Kazuo Okada suffered a major loss and legal setback in his attempt to regain control of the corporate empire behind Okada Manila, the largest luxury integrated resort in the Philippines following a court decision.
The Tokyo District Court issued last Jan. 25 a decision that effectively brings to an end Okada’s bid to re-take control of Okada Holdings Limited.
OHL owns 67.9 percent of Universal Entertainment Corp.
UEC is a Japanese listed company that owns Tiger Resort Asia Limited which, in turn, owns Tiger Resort, Leisure and Entertainment, Inc.
TRLEI is the Philippine company that owns and operates Okada Manila.
In its Jan. 25 decision, the Tokyo District Court confirmed the validity of the 30-year Trust Agreement which led to the ouster of Okada from control of OHL.
A copy of the 26-page decision in Japanese, together with an English translation, was released to the media recently.
Okada’s legal setback in the Tokyo court is just the latest in a string of losses and legal setbacks both here and abroad. Last November 2018, the Parañaque Regional Trial Court dismissed the intra-corporate case filed by Okada in the Philippines seeking to be reinstated in the TRLEI Board.
In 2017, Kazuo Okada was ousted from the management of OHL by his son, Tomohiro Okada, and daughter, Hiromi Okada.
Hiromi signed a 30-year Trust Agreement with her brother Tomohiro that gave the latter majority control of OHL.
Kazuo Okada pinned his hope for a comeback on the outcome of lawsuits in Tokyo and Hong Kong between Tomohiro and Hiromi, in which Hiromi is challenging the validity of theTrust Agreement.
After Okada was removed, Hiromi disowned the Trust Agreement and claimed she was deceived into signing it, but Tomohiro maintained that it was a valid agreement that Hiromi signed with full knowledge and consent.
Tomohiro filed a case in Tokyo to confirm the validity of the Trust Agreement.
The Trust Agreement itself provides that it is governed by Japanese law and all disputes relating to the agreement fall within the exclusive jurisdiction of Tokyo courts.
On the other hand, Hiromi filed a case in Hong Kong, questioning the validity of the Trust Agreement.
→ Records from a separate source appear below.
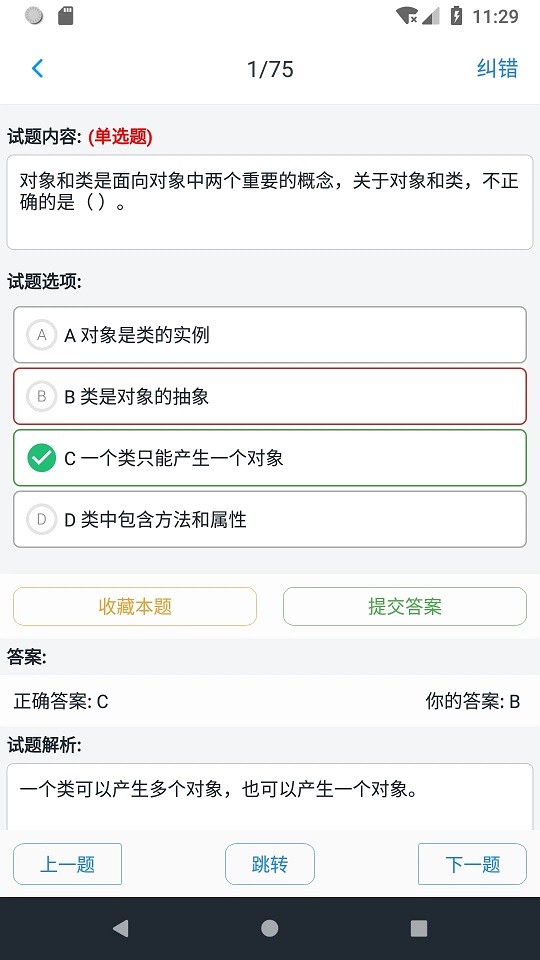Image resolution: width=540 pixels, height=960 pixels.
Task: Tap the green checkmark on option C
Action: pos(42,458)
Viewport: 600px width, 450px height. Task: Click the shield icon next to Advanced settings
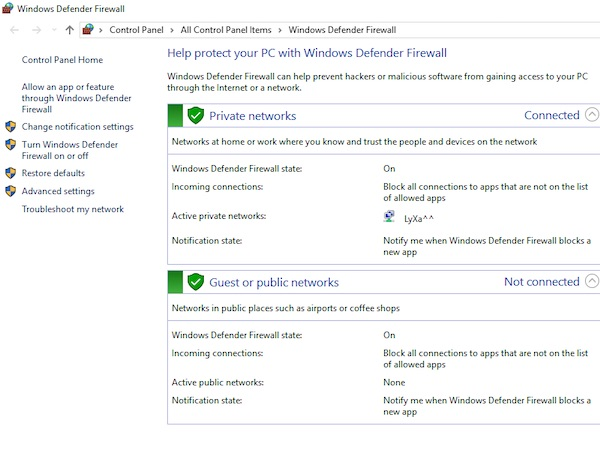[x=11, y=191]
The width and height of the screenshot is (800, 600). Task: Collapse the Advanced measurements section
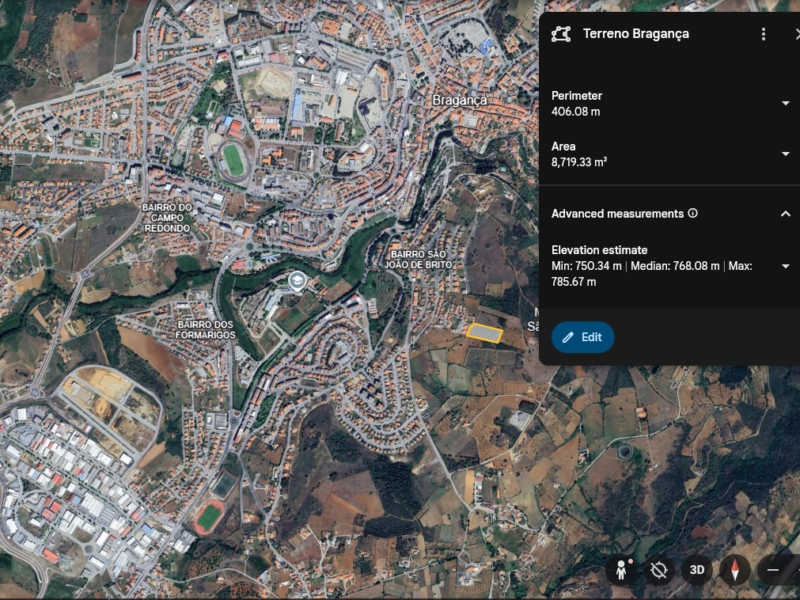(x=785, y=213)
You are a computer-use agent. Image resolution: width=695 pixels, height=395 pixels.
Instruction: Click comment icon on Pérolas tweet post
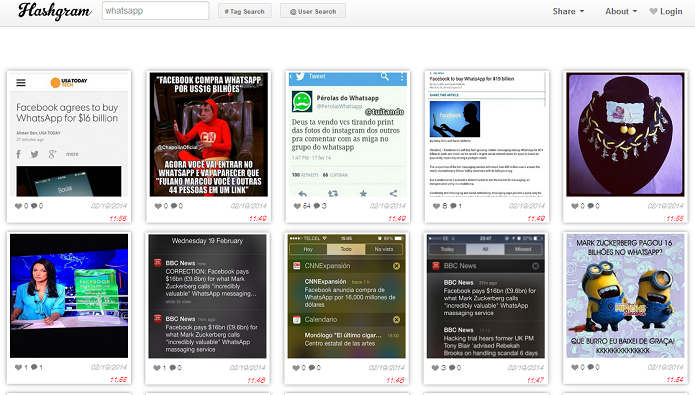317,206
Last year, however, the Hong Kong court stayed or stopped the proceedings in the Hong Kong case, to await the outcome of the Tokyo case initiated by Tomohiro.
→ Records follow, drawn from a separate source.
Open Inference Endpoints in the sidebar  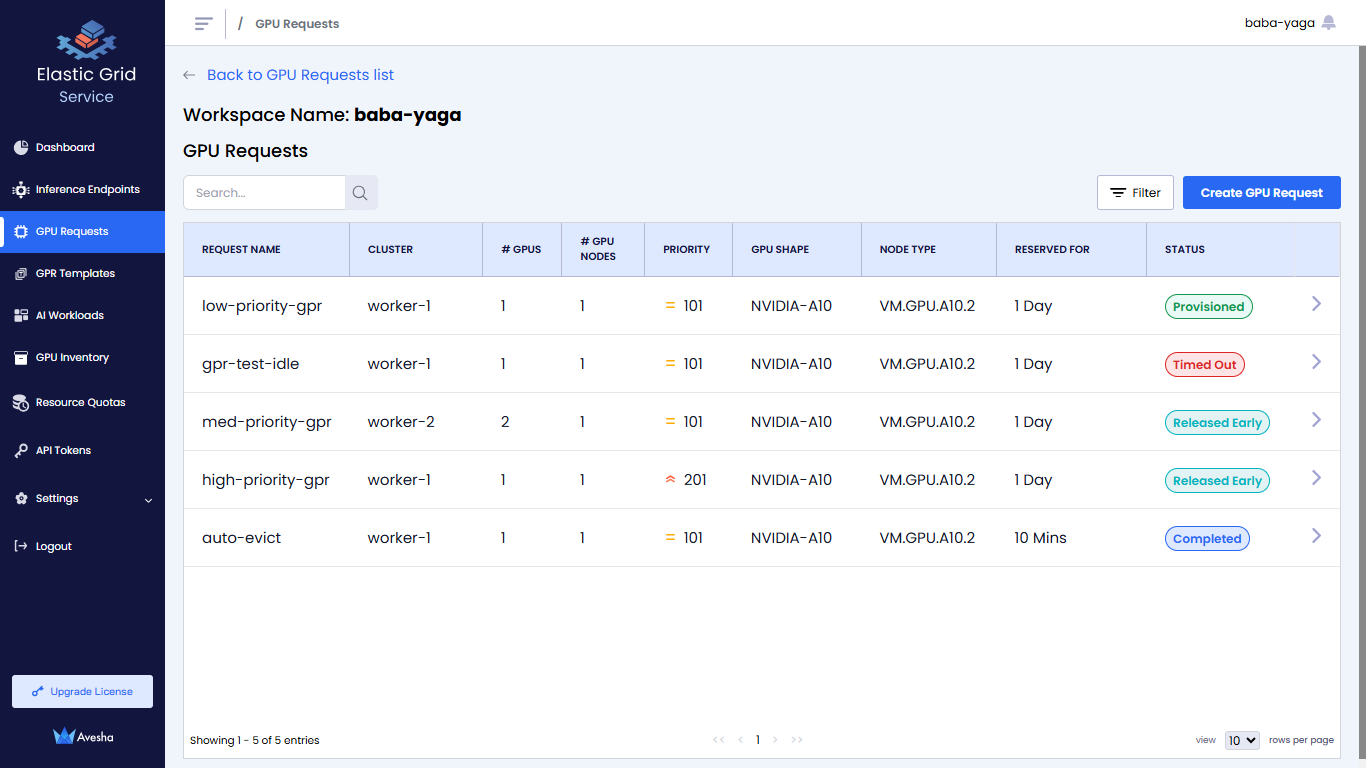(x=87, y=190)
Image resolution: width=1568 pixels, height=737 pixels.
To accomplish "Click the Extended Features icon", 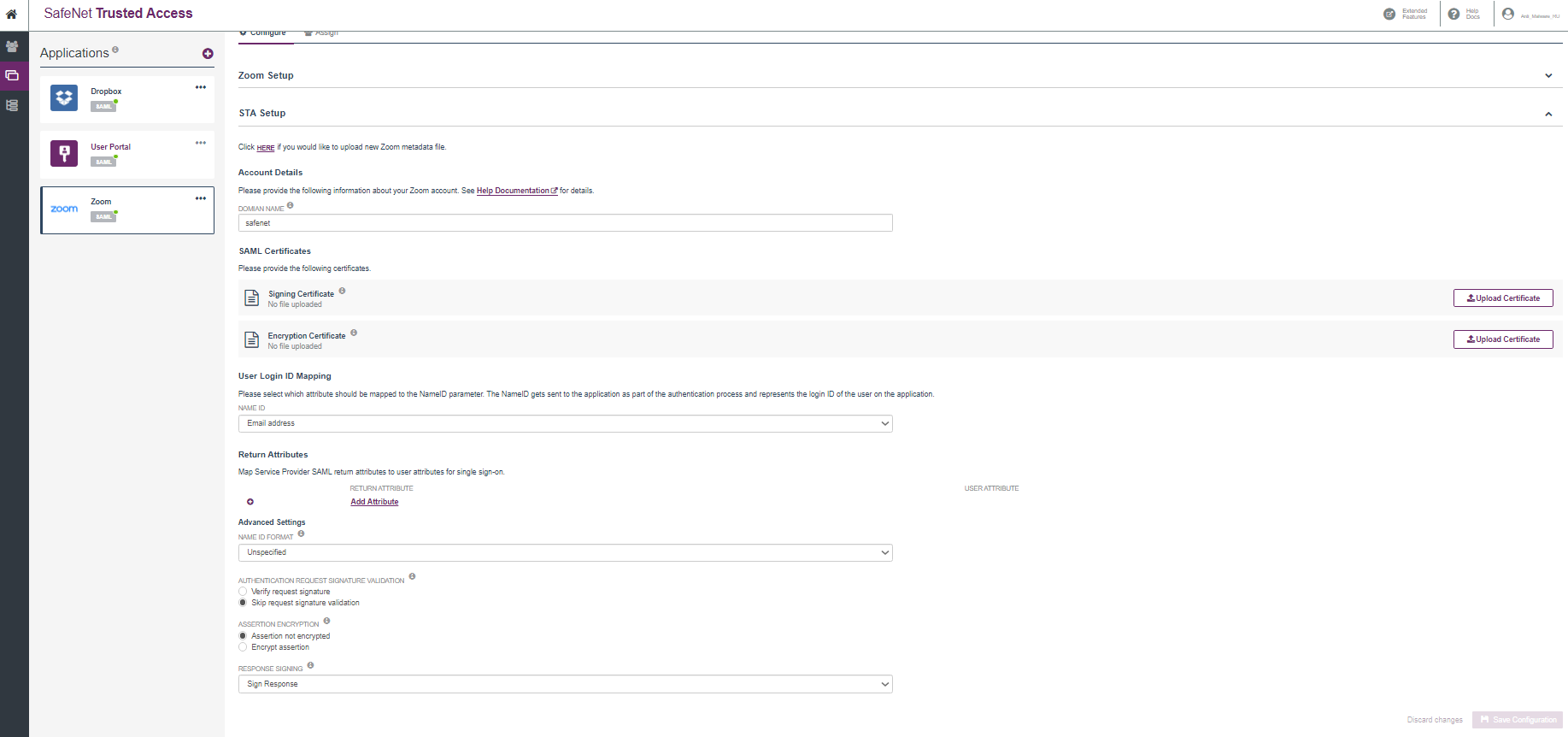I will pyautogui.click(x=1389, y=14).
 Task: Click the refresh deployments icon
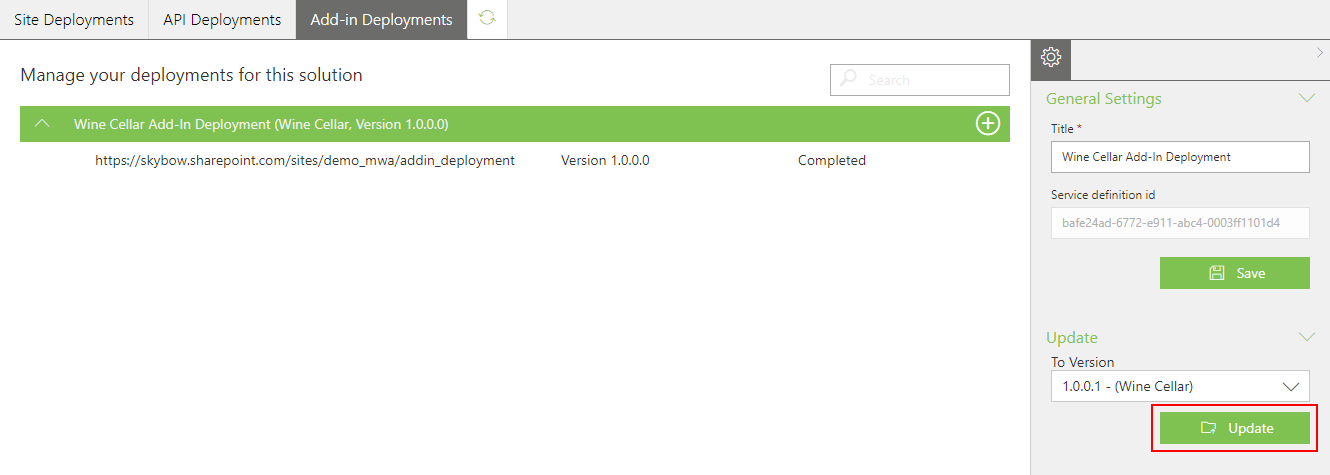click(487, 19)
The decision in the Tokyo case was highly anticipated because it was critical in determining the chances of a comeback by Kazuo Okada. Kazuo was rooting for Hiromi to win the case, so that the Trust Agreement would be invalidated and his removal from OHL would be reversed or undone.
However, Kazuo Okada’s hopes were dashed by the judgment issued on Jan. 25 by the Tokyo District Court in favor of Tomohiro.
The Tokyo District Court rejected Hiromi’s claims and upheld the validity of the trust agreement between Hiromi and Tomohiro.
The Court declared that the Trust Agreement executed between Hiromi and Tomohiro “does effectively exist”, and ordered Hiromi to bear the court costs.
Based on the factual findings of the Tokyo District Court, Hiromi understood and knowingly signed the Trust Agreement.
Tomohiro explained the terms of the Trust Agreement to her and even provided her with a memo explaining the contents of the Trust Agreement.
Hiromi thus understood that the Trust Agreement was for the purpose of removing Kazuo from OHL and UEC directorships, to “prevent the deterioration of the corporate value of OHL and UEC”.
Hiromi would continue to receive the dividends from her OHL shares, but control over the voting and disposal of the shares was to be held by Tomohiro for 30 years.
Foreseeing that Kazuo might attempt to make Hiromi change her mind later on, the Trust Agreement restricted Hiromi’s right to terminate the trust.
Hiromi executed the Trust Agreement before a Japanese notary public, and before she did so, the contents of the Trust Agreement were again explained to her.
The Court also referred to documents that Hiromi had signed to remove Okada as director of OHL, as well as an email exchange from Hiromi showing that she was aware of the dispute with Okada.
The Court thus concluded that “[Hiromi’s] statement that, in executing the Trust Agreement, [she] signed and sealed the same without understanding the content, meaning, and purpose of the Trust Agreement cannot be adopted.
”The Court further held that “it cannot be said that there was a misunderstanding when [the parties entered] into the agreement,” and that “[Hiromi’s] assertion that [Tomohiro] deceived [her] cannot be adopted.”
The Tokyo District Court also rejected Hiromi’s arguments that the terms of the Trust Agreement were invalid for supposedly being “in violation of public order and morals.”
The Court ruled that the terms of the Trust Agreement—such as the 30-year period and the restrictions on Hiromi’s ability to transfer her shares or terminate the Trust Agreement during the said period—are all allowed under Japanese law, particularly its Trust Act.
The Court held, “[Hiromi’s] assertion that the Trust Agreement is in violation of public order and morals and therefore ineffective cannot be adopted.”